Bir süre sonra çocuğunuz agu demeyi öğrendi ve artık karşılıklı “agu”laşmayı bir rutin hâline getirdiniz. İşte sıradan bir zamanda âniden ortaya çıkan ve hoşunuza giden bir davranışı ilgi göstererek ödüllendirdiniz. Sonra bir akşam bebeğiniz “baba” dedi. Aynı eli ayağına dolanmışlık, şaşkınlık, telaş ve sevinç kapladı evinizi ve emin olmak için bir iki tekrar daha duymak istediniz. Evet bebeğiniz gerçekten “baba” diyordu. Aynı olumlu ilgiyi “baba” dediğinde almaya başladı çocuğunuz.
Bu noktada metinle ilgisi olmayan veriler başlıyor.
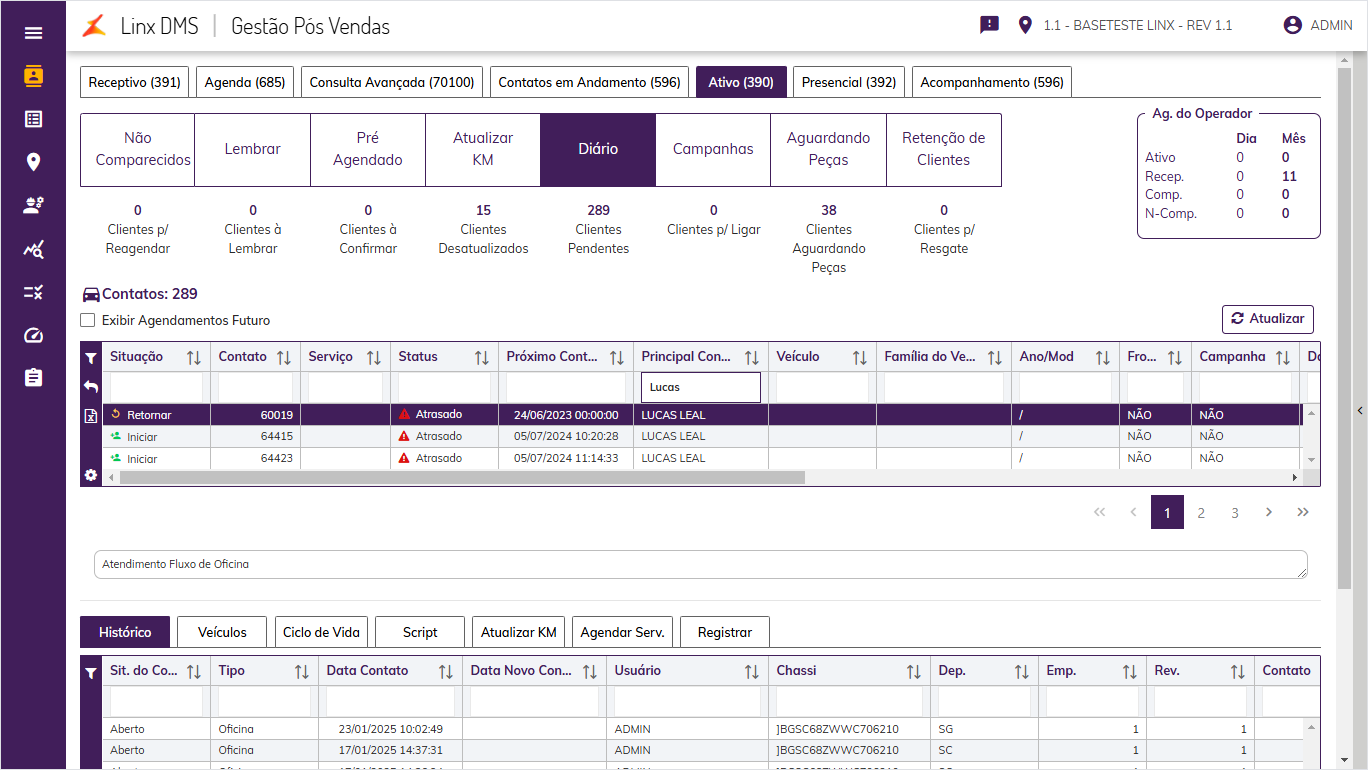Viewport: 1368px width, 770px height.
Task: Click the chat notification icon in header
Action: [989, 25]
Arasıra eski alışkanlık olarak “agu” demeye devam ediyordu ama sizden aynı ilgiyi maalesef göremiyordu. Bir süre sonra çocuğunuz ilgi görmeyen bu davranışı kendiliğinden terketti. İşte size birinci kural. Bir ödülle desteklenen davranış güçlenerek tekrarlanır yani olma sıklığı artar. İlgi görmeyen ya da bir ödülle desteklenmeyen davranış söner. Burada gözden kaçırmamanız gereken bir ayrıntı var. Siz ilgi ya da ödülle çocuğunuzun davranışlarını değiştirirken aslında o da sizin davranışlarınızı değiştiriyordu. Onun ağzından çıkanlara dikkat kesilmeniz, sesinizi değiştirerek onunla konuşmaya çabalamanız, ona daha yakın olmanız, başına gitme sıklığınızın artması vb. gibi. Bu kural bize şunu gösteriyor: Bir davranış oluştuktan sonraki tutumunuz, davranışın devamı veya yok olması açısından büyük önem taşıyor.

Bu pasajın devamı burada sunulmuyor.